The above caveats may seem overwhelming, but really they only apply to the last third of the book. Even there, Gillespie’s exceptionally vibrant, intelligent storytelling overcame most of my grumbles. Taken as a whole, The Light Bearer is so much more than the sum of its parts, and in many ways I agree with the praise this longtime bestseller (originally published in 1994) has earned from reviewers and readers. Auriane, for example, instantly became one of my top favourite fictional characters. How I wish there were more heroines like her! My final thought: for a first novel, The Light Bearer is a tour de force.

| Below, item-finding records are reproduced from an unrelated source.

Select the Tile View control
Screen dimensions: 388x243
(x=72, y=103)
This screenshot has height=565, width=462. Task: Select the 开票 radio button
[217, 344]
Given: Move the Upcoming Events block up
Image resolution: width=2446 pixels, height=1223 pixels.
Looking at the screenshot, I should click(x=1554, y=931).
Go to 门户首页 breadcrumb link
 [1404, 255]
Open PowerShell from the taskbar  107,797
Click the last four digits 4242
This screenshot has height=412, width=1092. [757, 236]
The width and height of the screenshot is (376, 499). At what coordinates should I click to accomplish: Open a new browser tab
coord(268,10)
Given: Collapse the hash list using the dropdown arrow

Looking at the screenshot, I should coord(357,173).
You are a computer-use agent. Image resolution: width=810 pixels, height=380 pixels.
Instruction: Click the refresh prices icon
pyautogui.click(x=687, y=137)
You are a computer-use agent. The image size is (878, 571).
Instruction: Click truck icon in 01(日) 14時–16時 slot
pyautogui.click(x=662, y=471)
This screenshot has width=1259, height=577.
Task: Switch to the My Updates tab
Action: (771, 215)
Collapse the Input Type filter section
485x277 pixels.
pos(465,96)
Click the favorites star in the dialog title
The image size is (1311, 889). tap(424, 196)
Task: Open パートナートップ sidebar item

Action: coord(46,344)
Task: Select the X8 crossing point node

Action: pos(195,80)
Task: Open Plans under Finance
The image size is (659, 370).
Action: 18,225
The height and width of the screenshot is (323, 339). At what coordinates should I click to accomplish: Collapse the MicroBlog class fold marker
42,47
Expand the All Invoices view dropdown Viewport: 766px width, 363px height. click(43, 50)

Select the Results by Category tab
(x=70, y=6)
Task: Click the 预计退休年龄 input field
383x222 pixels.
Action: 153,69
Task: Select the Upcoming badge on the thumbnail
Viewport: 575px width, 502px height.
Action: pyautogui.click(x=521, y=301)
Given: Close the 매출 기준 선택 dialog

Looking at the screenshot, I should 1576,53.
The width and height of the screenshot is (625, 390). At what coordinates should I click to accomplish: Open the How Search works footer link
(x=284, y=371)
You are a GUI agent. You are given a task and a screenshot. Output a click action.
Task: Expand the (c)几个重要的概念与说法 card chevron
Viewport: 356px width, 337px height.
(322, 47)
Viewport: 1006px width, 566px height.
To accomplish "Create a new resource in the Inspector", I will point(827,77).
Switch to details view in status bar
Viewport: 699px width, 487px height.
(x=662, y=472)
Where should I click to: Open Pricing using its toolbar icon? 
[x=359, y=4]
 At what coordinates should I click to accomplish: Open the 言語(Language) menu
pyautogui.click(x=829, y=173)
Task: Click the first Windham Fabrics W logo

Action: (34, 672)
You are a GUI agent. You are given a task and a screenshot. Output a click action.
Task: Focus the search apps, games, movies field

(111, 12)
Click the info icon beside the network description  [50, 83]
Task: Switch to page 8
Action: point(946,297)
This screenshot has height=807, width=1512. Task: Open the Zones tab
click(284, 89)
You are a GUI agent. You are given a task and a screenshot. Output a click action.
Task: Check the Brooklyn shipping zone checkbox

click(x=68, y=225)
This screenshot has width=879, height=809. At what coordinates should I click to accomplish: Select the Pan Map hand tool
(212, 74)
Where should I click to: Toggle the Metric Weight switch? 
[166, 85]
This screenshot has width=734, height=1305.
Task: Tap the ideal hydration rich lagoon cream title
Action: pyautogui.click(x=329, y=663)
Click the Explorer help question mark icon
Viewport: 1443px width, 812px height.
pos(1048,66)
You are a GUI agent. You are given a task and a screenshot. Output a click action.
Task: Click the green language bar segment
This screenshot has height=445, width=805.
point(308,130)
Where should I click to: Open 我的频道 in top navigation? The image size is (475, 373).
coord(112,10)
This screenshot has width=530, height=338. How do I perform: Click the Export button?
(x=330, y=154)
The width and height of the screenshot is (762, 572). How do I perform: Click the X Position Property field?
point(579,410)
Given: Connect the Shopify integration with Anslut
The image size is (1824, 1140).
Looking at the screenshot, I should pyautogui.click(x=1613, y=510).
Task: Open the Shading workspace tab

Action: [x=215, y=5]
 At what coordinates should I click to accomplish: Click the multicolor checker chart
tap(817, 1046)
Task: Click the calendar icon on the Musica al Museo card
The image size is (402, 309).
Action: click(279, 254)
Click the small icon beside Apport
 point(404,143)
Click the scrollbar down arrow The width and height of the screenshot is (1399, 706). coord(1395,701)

Books of related interest: Gillespie’s rendering of the Veleda, Ganna, the Bructeri - the tribe of Auriane’s mother, and Legio XIV Gemina, stationed at Moguntiacum, invite comparisons with their characterisations in Lindsey Davis’s Falco series, which presents slighly earlier events from the Roman point of view. Veleda, the Bructeri, and the Fourteeenth Gemina appear in The Iron Hand Of Mars (one of my favourites in the series),and both Veleda and Ganna (in the Falco series, Veleda’s successor) have their moments in Saturnalia. Vespasian, Titus, Domitian, and Caenis can be glimpsed in several of the books. Domitian plays a particularly significant role in the first, The Silver Pigs. The Course Of Honour, also by Davis although not part of the Falco mystery series, is all about the life-long love between Vespasian and Caenis.